An "Almost Always" Approach to Sequences

Introduction

A sequence in some space \(X\) is usually represented by some function \(a:\mathbb{N}\to X\) so that the first term of the sequence is \(a(1)\), the second is \(a(2)\) and so on. However, indices are often used to represent these terms, i.e. we usually write \(a_n\) in place of \(a(n)\). Keep in mind that we shall switch between these two conventions where appropriate.

Given a sequence \(a_n\) of points in \(X\), an interesting question to ask is whether or not this sequence converges to some \(L\in X\). In order for this question to make sense there has to be some notion of distance on the space \(X\), which we can do by specifying a metric (or more generally a topology) on \(X\). Very briefly, a metric on \(X\) is a function \(d:X\times X\to \mathbb{R}\) that can be used as some sort of "ruler" on \(X\). More precisely, for any \(x,y\in X\) the real number \(d(x,y)\) represents how far away these two points are from each other, the smaller \(d(x,y)\) is the closer \(x\) and \(y\) are and vice-versa.

Of course, a metric has to "make sense". For example, we cannot have \(d(x,x)=2\), or \(d(x,y)<0\), and so on. There is a list of properties that a function \(d:X\times X\to \mathbb{R}\) has to satisfy in order for it to "make sense" to be used as a metric. For example \(d(x,y):= |x-y|\) is an example of a function that makes sense to be used as a metric on the space \(\mathbb{R}\). I won't get into all of the details here since it suffices to just have an intuitive idea; you can of course look into it at your own time.

Convergence as an Eventual Behavior

Intuitively speaking, convergence is an eventual behavior of a sequence. For example, if \(a_n\to L\) then any modification of \(a_n\) that does not alter its eventual behavior (for example, randomizing the first 100 terms) will not affect its convergence. Thus, to understand sequence convergence it is paramount that we understand what is exactly meant by eventual behavior. To that end, consider the following definition :

Definition. Given a sequence \(a_n\) of points in \(X\) and some predicate/property \(P\) on \(X\), we say that \(P\) is an eventual behavior of \(a_n\) (or alternatively, \(a_n\) eventually satisfies \(P\)) if we can find an \(N\in \mathbb{N}\) such that for all \(n>N\), \(a_n\) satisfies \(P\).

Example

Let \(X:=\mathbb{N}\) and \(P\) be the property "is equal to 1". Then the sequence

\[ 5,4,3,2,1,1,1,1,\ldots \]

eventually satisfies \(P\) since \(a_n = 1\) for all \(n>4\).

The following definition will also be useful towards defining convergence :

Definition.
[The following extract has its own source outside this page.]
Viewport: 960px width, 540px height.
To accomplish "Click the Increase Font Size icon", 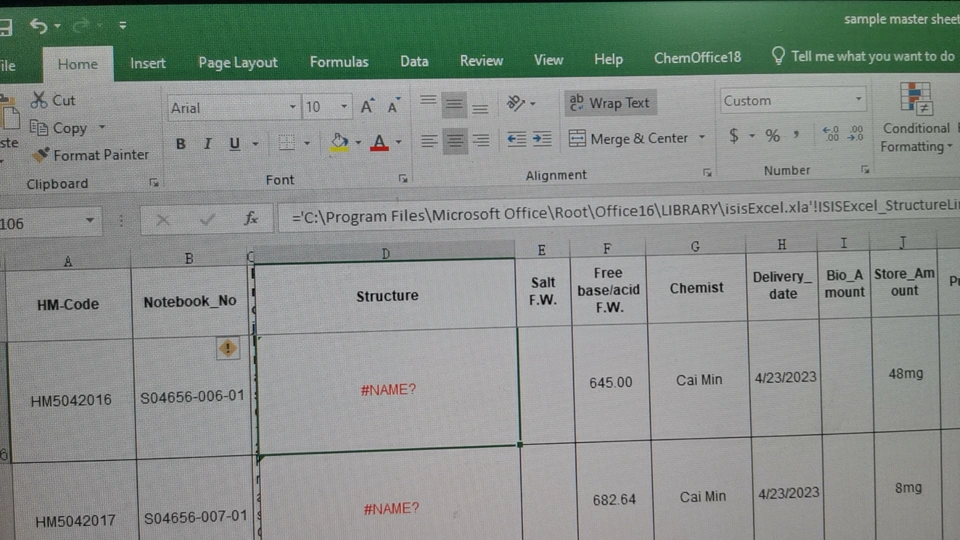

For any \(\epsilon>0\) and \(L\in X\) we define \(B_\epsilon(L):=\{x\in X \ \vert \ d(L,x)<\epsilon\}\). This can be thought of as the collection of points that are close to \(L\). Thinking of \(\epsilon>0\) as a parameter, we can control exactly how close the points in \(B_\epsilon(L)\) are to \(L\).

Example

In the space \(\mathbb{R}\) with the metric \(d(x,y):=|x-y|\), the set \(B_1(0)\) is exactly the open interval \((-1,1)\).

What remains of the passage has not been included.